Cask ale rantings aside, the beer I am brewing today is a leftover recipe for a Belgian amber ale, or BPA, using an old pack of yeast and some ingredients I had laying around. Admittedly, I have never brewed a Belgian amber ale before and I can't say it is a style that particularly interests me. At first, I had planned to brew another patersbier, but my kegerator is currently full of pale beers and I really need to change things up. Amber ale it is. The recipe I am using is a mix of pale and pilsner malt, with some cara-munich II, aromatic, and special b. Hopping is Tettnanger with Czech Saaz, and the yeast is Wyeast 3538 Leuven Pale Ale. As I had originally bought this yeast back in October, I was just going to throw it out and brew something else, but amazingly the pack swelled right up. I made a large starter and the yeast took right off. I've been told this yeast produces lightly fruity and peppery/spicy beers and does well in both malty and hoppy styles. So long as I end up with something malty and easy to drink, I'll be happy.

Belgian Amber : Belgian Pale Ale

Recipe Specifics: 
Batch Size (Gal): 4.0
Total Grain (Lbs): 8.10
Anticipated OG: 1.050
Anticipated FG: 1.008-10
Anticipated SRM: 12
Anticipated IBU: 25
Efficiency: 70%
Boil Time: 90 Minutes

86.4% - 7.00 lbs. Pale and Pils Malt (50/50)
6.2% - 0.50 lbs. Cara-Munich II
4.3% - 0.35 lbs. Aromatic Malt
3.1% - 0.25 lbs. Special B

0.75 oz. Tettnanger @ 60 min for 20 IBU
0.50 oz. Saaz @ 20 min for 5 IBU
1.00 oz. Saaz @ flameout

Yeast: Wyeast 3538 Leuven Pale Ale
Brewed on 29 April


  1. Completely agree about your cask ale rant... Our local has 2 "cask ales" on which usually means a 74* black ipa at 8% abv and something else with spices stuffed in it.

    One of our local breweries has been using it to let anyone and everyone "design" a pin... I think it's being used as a complete gimmick and marketing tactic.

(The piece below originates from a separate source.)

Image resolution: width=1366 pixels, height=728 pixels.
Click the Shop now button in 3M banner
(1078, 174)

Craft beer is descending further into craft beeredness, where its more bourbon barrell triple IPA. I thought at some point, and still would like to see it just become what other countries call it.... Beer.

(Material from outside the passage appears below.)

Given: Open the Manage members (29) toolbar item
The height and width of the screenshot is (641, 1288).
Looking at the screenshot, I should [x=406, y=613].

    1. And the bartender at my local wonders why I won't pay $3.00 for a pint of their chocolate-coffee porter on cask, but will glady pay twice that for a little 4.2% bitter. Good beer doesn't need gimmicks.

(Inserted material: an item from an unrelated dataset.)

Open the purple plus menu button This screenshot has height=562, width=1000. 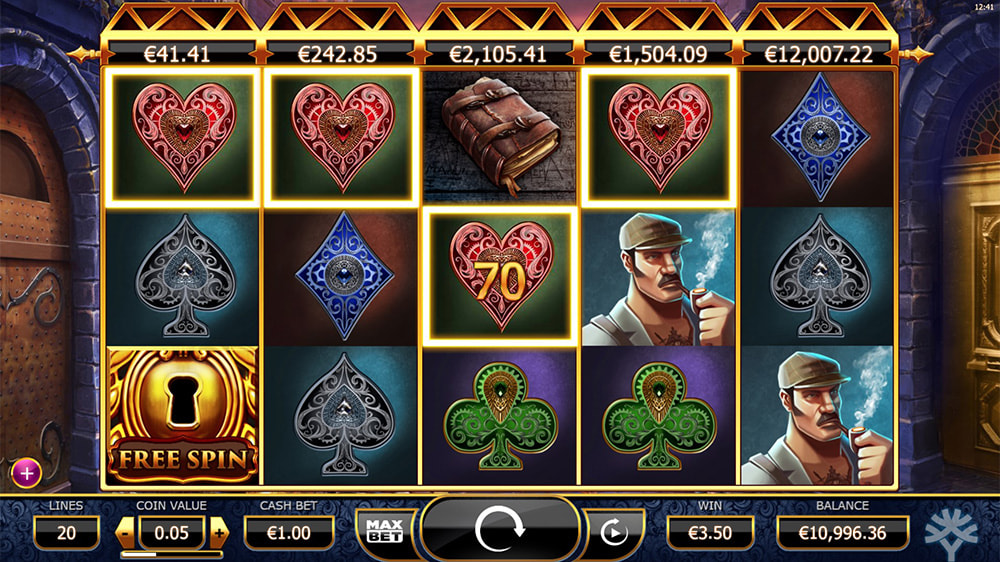pos(27,473)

  2. Agree about the cask ales. Have gotten used to my own brews of 4-5% English inspired ales. Someone at a party we had gave me a six pack from Green Flash brewery which i was just sitting down to sample when i read your post. Supposedly a great west coast IPA sort of place and have been looking forward to sampling. Started out OK but its really far too bitter and at 9.5% just plain undrinkable in my mind after a few sips. Will probably end up giving it away, shame as i'm sure it was expensive. Oh for a simple beer with great ingredients where you can actually tasted the malt and hops without being battered around the head by them. Luckily I have one of your recipes in my keg so back to that from now on.

  3. Nice rant. I had essentially the same reaction after a "real ale" festival a couple of years ago.

  4. Same thing here in Rome, people entering in pubs and asking sometimes the hoppyest beer, sometimes the strongest one. Italian craft brewers and home brewers are producing thousands IPA and Black IPA and Double IPA and Imperial IPA and belgian IPA and other hop bombs and "hop squashes", and imperial stouts imperial coffee stout, imperial chocolate stout, imperial hop-petrol stout and is really difficult to find a single good 4% beers which is not a weiss beer (you know, "for women").

    1. "Imperial Hop-Petrol Stout" - Funny you should mention that, I am pretty sure I had one of those last week at my local. Nothing like a pint of chocolaty diesel fuel... yum.

      And I can't forget to mention the "burning electrical chord" and "bandaid-y" sour beers they had on tap.